More than likely just gummed up. Try working it back and forth a bunch of times .


----------



## Shryp (Jan 1, 2011)

Are you sure it is stuck? Most of those valves are ball valves and only turn about 1/4 turn.


----------



## Kiss4aFrog (Nov 3, 2013)

:welcome: to the forum 

If the line is long enough, remove the line from the valve and stick it straight on the tank so you can use it for now.

They shouldn't need to pick it up as it would be stupid to drag it all the way back to the shop and then back to you when anyone can simply replace the three-five buck valve on site in a couple minutes. I sure don't understand their thinking.

If I were you and working it some didn't fix it I'd likely just get one at a hardware store, big box, auto supply and just be down with it.

Briggs & Stratton Inline Fuel Shut Off Valve-698183 - The Home Depot

http://www.autozone.com/miscellaneous-non-automotive/fuel-shut-off-valve


----------



## bad69cat (Nov 30, 2015)

If you get desperate remove the valve and just connect it it up (if the hose is long enough)
Remember to pinch off the line so the gas doesn't run out all over the place! 
If not, buy a new length of hose and a new shut off valve. Any auto supply house or box store lawn section has that stuff on hand.

EDIT - JINX! we posted at the same time! lol


----------



## Kiss4aFrog (Nov 3, 2013)

No problems badcat. I get some of my best ideas from other people. :icon_whistling::icon_whistling:


----------



## snowmainiac (Jan 2, 2016)

Thanks all for the replies.

I've tried working it back and forth a few times. It always hits resistance about half-way to OPEN. I'd rather not break it and have gas leaking onto the garage floor (though, I could siphon most of it out first, I guess).

As far as replacing the valve, I think my machine has an Ariens engine…or do they all have Briggs & Stratton? Would they both use the same valve? 

What's involved with replacing the valve? Is it just a matter of removing the housing around it and removing the clamps? Can't be that easy…can it?

Thanks again.


----------



## Toro-8-2-4 (Dec 28, 2013)

Is it that easy? YES! You are getting sound advice from all above.

As kiss a frog said why in the world would they send out truck and pick up the machine for a 5 minute fix?????? They may be doing this to inconvenience you so you will not bother them for such a minor repair. (cynical I know!) They will likely loose money on it. Even if they are reimbursed by Ariens for the $5 part.

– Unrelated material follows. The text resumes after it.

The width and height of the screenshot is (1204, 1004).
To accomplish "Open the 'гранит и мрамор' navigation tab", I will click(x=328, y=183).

You could try taking it out of the machine and get a good look at the inside and see what is binding it up. YOu may be able to free it and reinstall it.

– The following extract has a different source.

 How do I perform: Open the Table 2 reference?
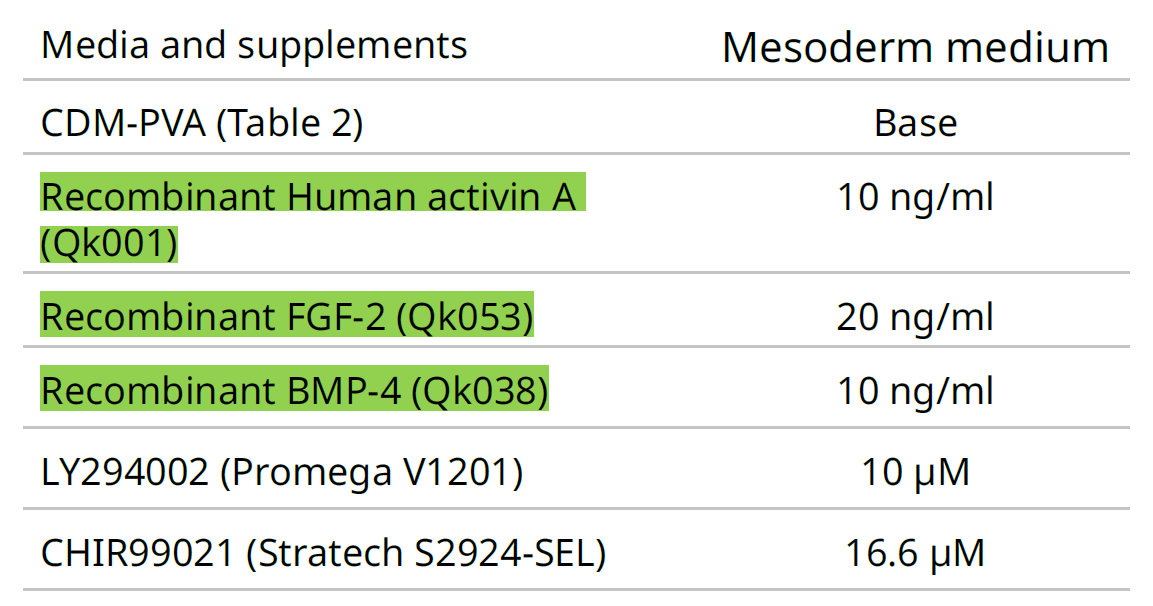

It may be under warrantee but you can fix this yourself much faster and be ready for the next snow.

If you need to, you can buy a kit containing a shut off valve with 1/4" hose at Lowes for under $10. You just need a pliers to undo the hose clamps. 

Don't forget to drain or clamp the hose upstream to prevent a flood.

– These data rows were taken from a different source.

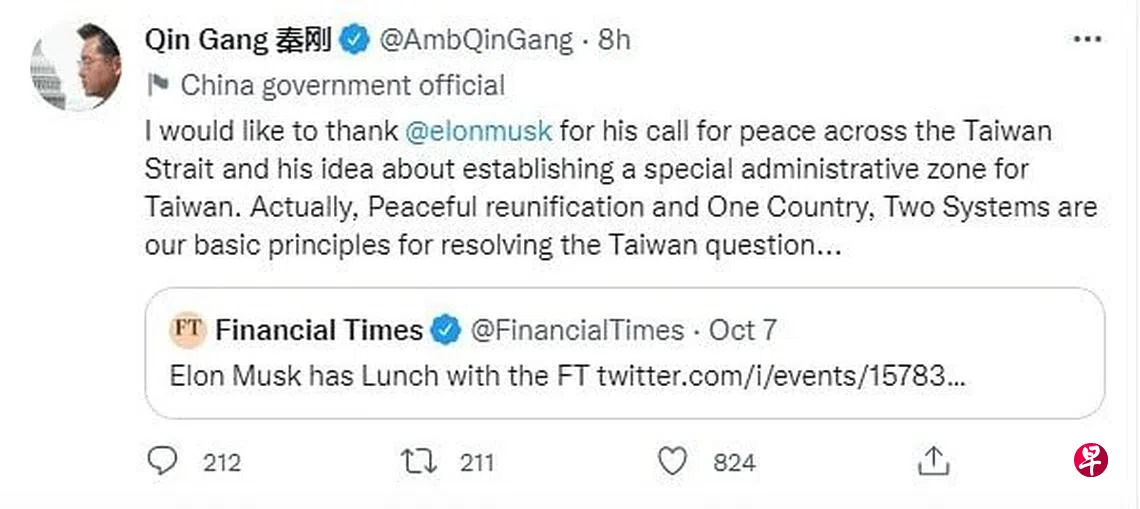This screenshot has width=1140, height=509.
Task: Open the @FinancialTimes handle
Action: tap(577, 330)
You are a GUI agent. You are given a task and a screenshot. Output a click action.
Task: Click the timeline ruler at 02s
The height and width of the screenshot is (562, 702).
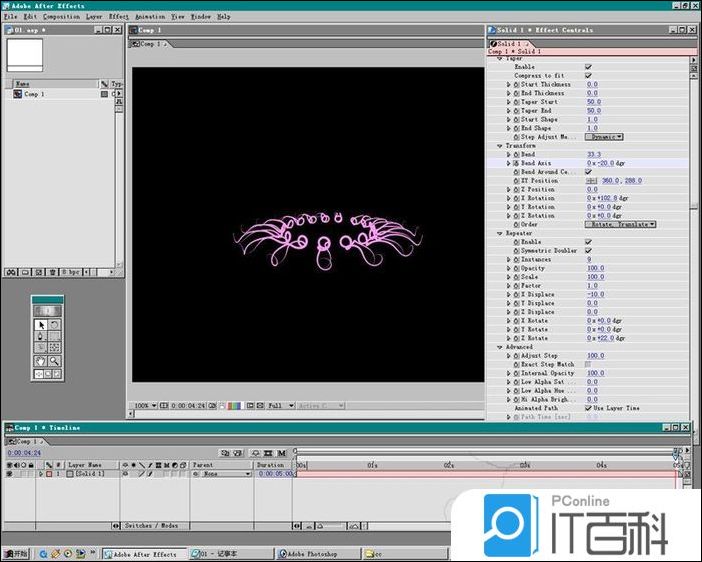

I wish all problems were 1/2 as easy to solve.
You will be fine. Good Luck.


----------



## snowmainiac (Jan 2, 2016)

Thanks Toro, and all who replied. I'm going to give it a shot tomorrow.


----------



## Normex (Feb 21, 2014)

I would simply use some Fluid Film up its neck and play around on and off then more FF.


----------



## driz (Dec 19, 2013)

Don't fret if you bust it you can get a 5 pack of those nice inline tiny valves on Ebay for $7. I put them in everything and my new trick is to use it to run the machine dry when I am done. It's cheap insurance when dealing with todays garbage gas.
Your mileage may vary but I never had any valve stick so bad that it couldn't be freed. If you are comfortable with tools at all just take a pair of plyers to the finger grips and gently work it back and forth a bit. If it will move at all it will eventually with a bit of careful help. It's probably just a tad tight but once you move it a few times it will wear in and work fine.


----------



## Kiss4aFrog (Nov 3, 2013)

The examples I posted said Briggs & Stratton but it's just a 1/4" fuel shut off and any of them will work on anything (with a 1/4" fuel line).


----------



## dbert (Aug 25, 2013)

I'm not so sure his shutoff valve isn't buried deeper than what some of you are thinking. 
There may be a bunch of disassembly to get to this on modern Ariens machines.


----------



## cpchriste (Jan 19, 2014)

"Don't fret if you bust it you can get a 5 pack of those nice inline tiny valves on Ebay for $7."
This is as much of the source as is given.